These are the key concepts you need to understand to accurately answer the question.

Understanding the Correlation Coefficient
The correlation coefficient is a crucial concept when studying a covariance stationary process. It measures how strongly two random variables move together. Specifically, for two variables like \(x_t\) and \(x_{t+h}\), it tells us about the linear relationship between them.

Here are key points about the correlation coefficient:
  • The value ranges from -1 to 1.
  • A value of 1 indicates a perfect positive linear relationship.
  • A value of -1 indicates a perfect negative linear relationship.
  • A value of 0 suggests no linear relationship.
To calculate the correlation between \(x_t\) and \(x_{t+h}\) in a covariance stationary process, divide their covariance \(\gamma_h\) by the variance \(\gamma_0\). This is represented as: \[\operatorname{Corr}(x_t, x_{t+h}) = \frac{\gamma_h}{\gamma_0}\]
This formula simplifies because, in a stationary process, variances remain constant over time.
Exploring Variance
Variance is a fundamental measure in statistics that tells us about the spread of a set of values. It helps us understand how much these values differ from the average value.

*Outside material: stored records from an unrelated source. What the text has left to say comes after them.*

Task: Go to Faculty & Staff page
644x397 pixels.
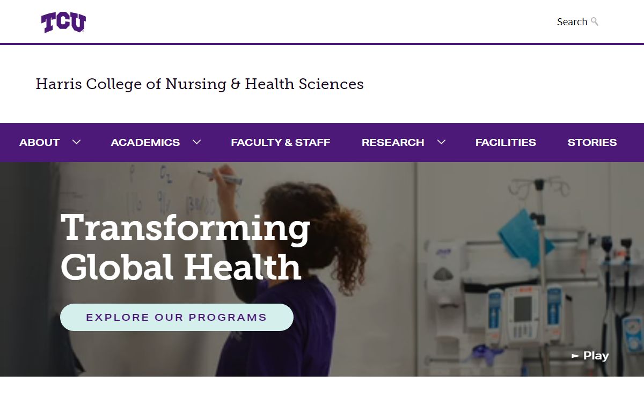Action: click(280, 143)
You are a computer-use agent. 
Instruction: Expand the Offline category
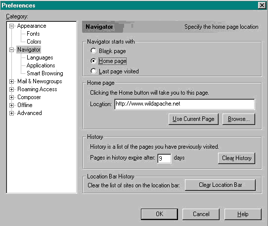pyautogui.click(x=12, y=105)
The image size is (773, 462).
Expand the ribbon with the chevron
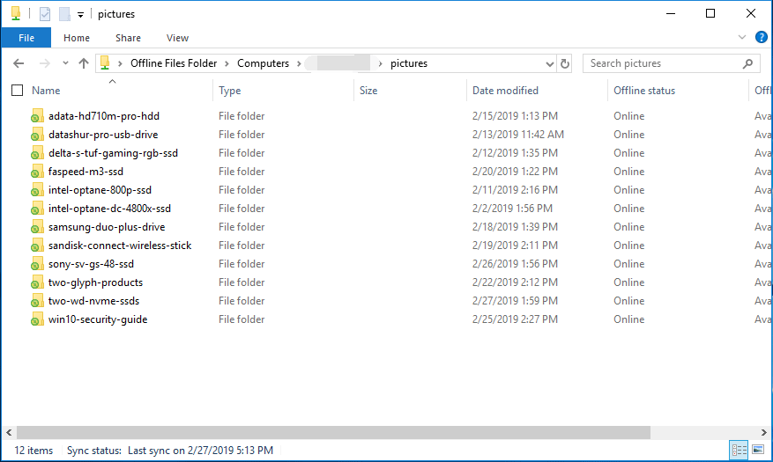pos(742,37)
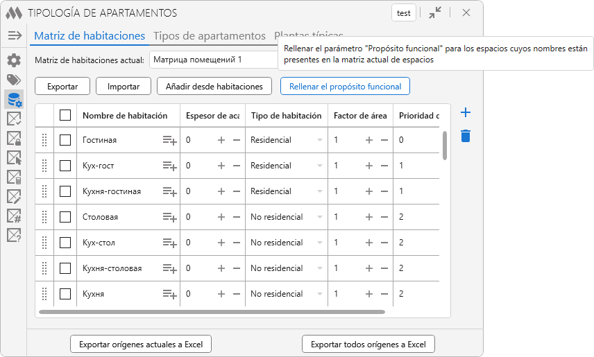Click the blue trash delete icon
The image size is (594, 357).
[x=466, y=136]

In the context of your covariance stationary process, variance is represented by \(\gamma_0 = \operatorname{Var}(x_t)\). Here’s what variance tells us:
  • It quantifies how data points differ from the mean.
  • Larger variance indicates that data points are more spread out.
  • Smaller variance suggests data points are more clustered around the mean.
Understanding variance is key to grasping how the process behaves over time. It sets the foundation for other measurements like the standard deviation, and it determines the stationary characteristic of the process. Since \(\gamma_0\) remains constant in a stationary process, it simplifies calculations such as the correlation coefficient.
Diving into Covariance
Covariance is a statistic that captures how much two random variables change together. In the context of a stationary process, it helps analyze relationships over time.

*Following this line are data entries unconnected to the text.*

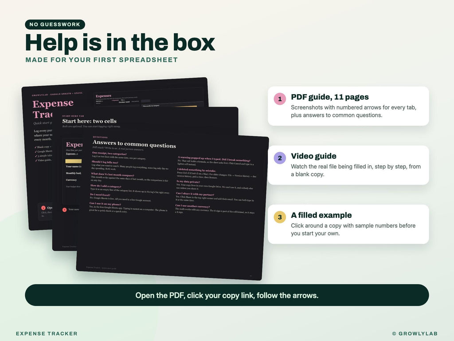
Task: Click the copyright GROWLYLAB mark
Action: point(415,333)
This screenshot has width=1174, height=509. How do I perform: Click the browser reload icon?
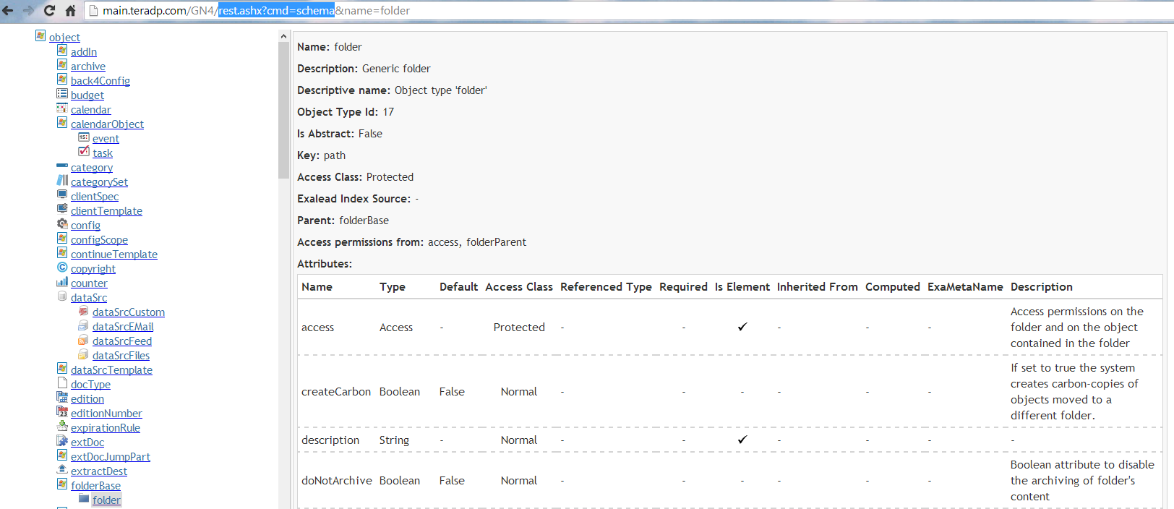pos(49,10)
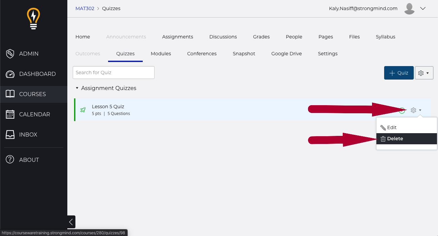Open the MAT302 breadcrumb link

pos(85,8)
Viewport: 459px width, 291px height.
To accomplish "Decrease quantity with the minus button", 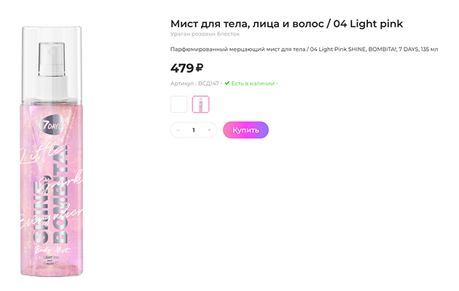I will tap(179, 130).
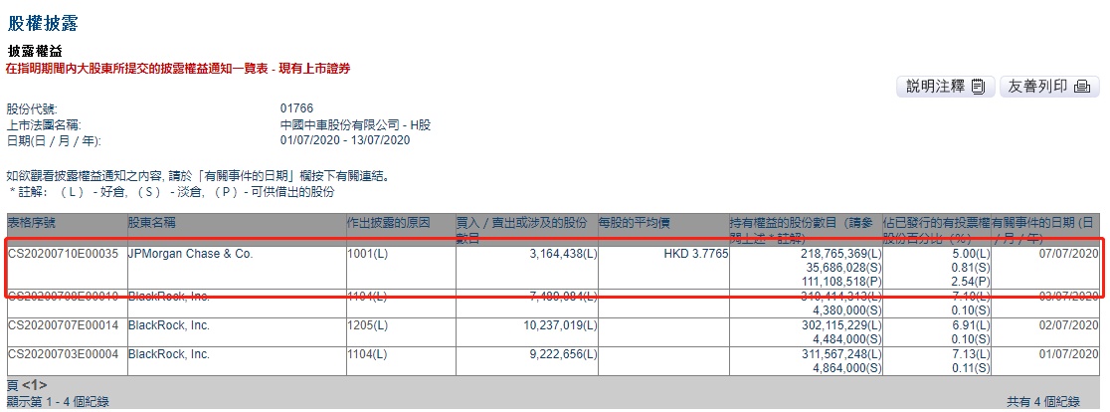This screenshot has height=412, width=1110.
Task: Click disclosure reason code 1205(L)
Action: click(x=367, y=325)
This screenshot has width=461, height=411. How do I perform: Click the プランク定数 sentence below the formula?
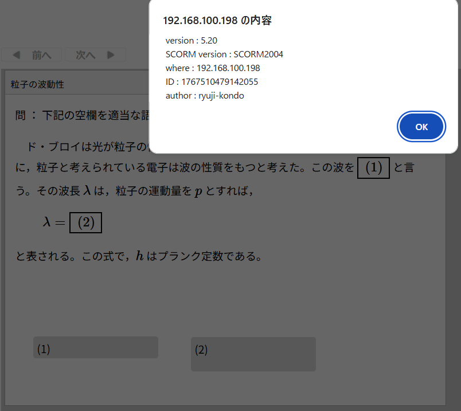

Key aspects of covariance:
  • Covariance between two variables \(x_t\) and \(x_{t+h}\) is represented as \(\gamma_h = \operatorname{Cov}(x_t, x_{t+h})\).
  • Positive covariance means that as one variable increases, the other tends to increase.
  • Negative covariance means that as one variable increases, the other tends to decrease.
  • A covariance of zero indicates no relationship.
While covariance gives insight into variable relationships, its magnitude is not standardized. This is why we often convert it into a correlation coefficient, which normalizes covariance, making it easier to interpret.
Simplifying with Standard Deviation
Standard deviation is one of the most widely used measures of variability. It provides an intuitive sense of the spread of the data.

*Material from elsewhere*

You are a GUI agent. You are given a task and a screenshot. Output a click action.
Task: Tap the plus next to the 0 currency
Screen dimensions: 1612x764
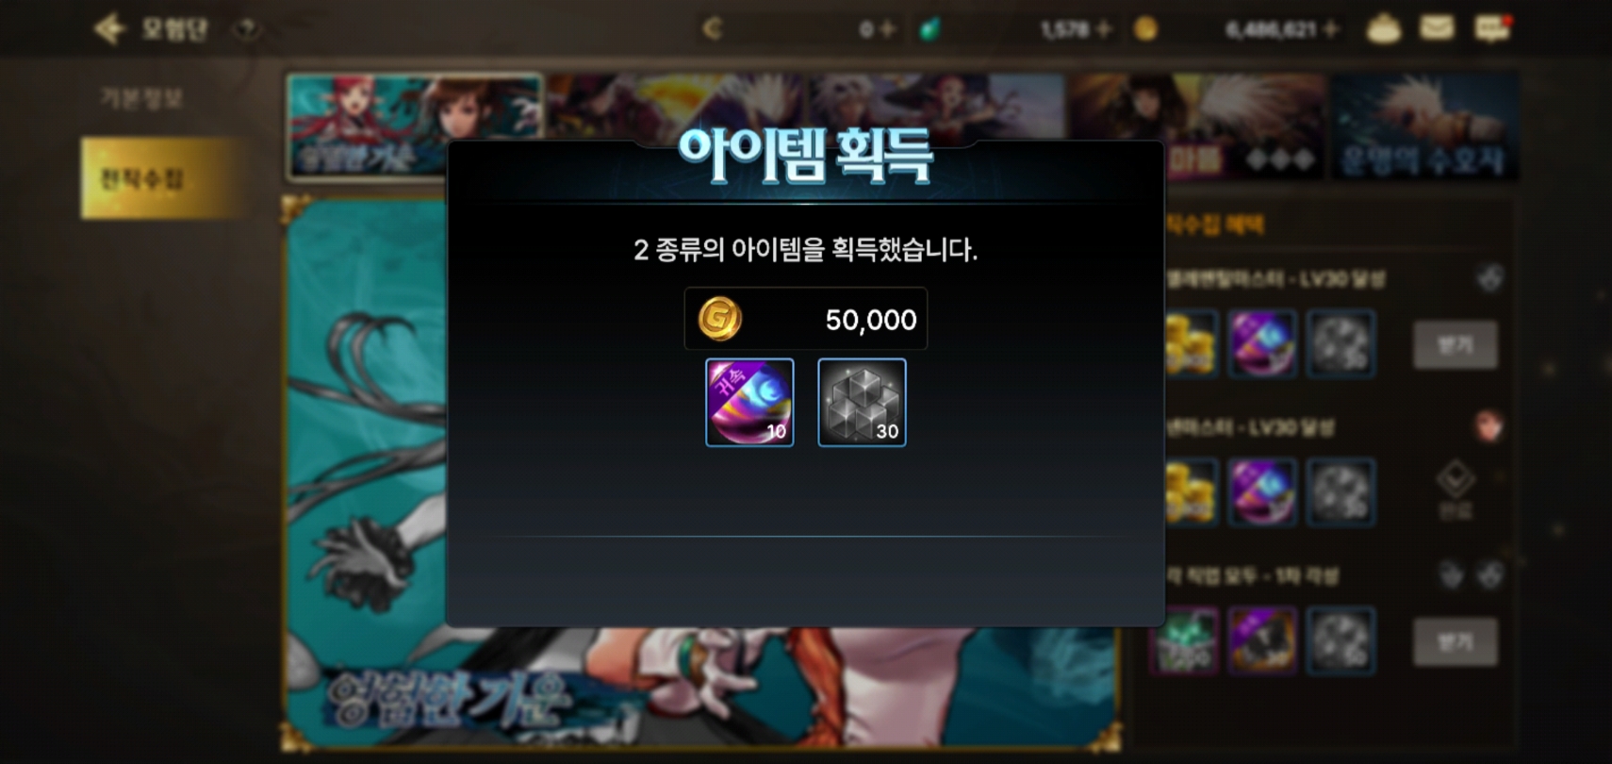point(886,30)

In the case of a covariance stationary process, the standard deviation is linked to variance \(\gamma_0\). You find it by taking the square root of variance:\[\text{Standard deviation} = \sqrt{\gamma_0}\]
Key insights about standard deviation include:
  • A larger standard deviation implies more spread in the data values.
  • A smaller standard deviation suggests that values cluster closer to the mean.
  • Standard deviation is useful as it brings variance to the same unit as the data.
In a stationary process, knowing the standard deviation helps in understanding variability at any point in time. It is crucial because it is part of the correlation formula, simplifying the relationship between time series observations.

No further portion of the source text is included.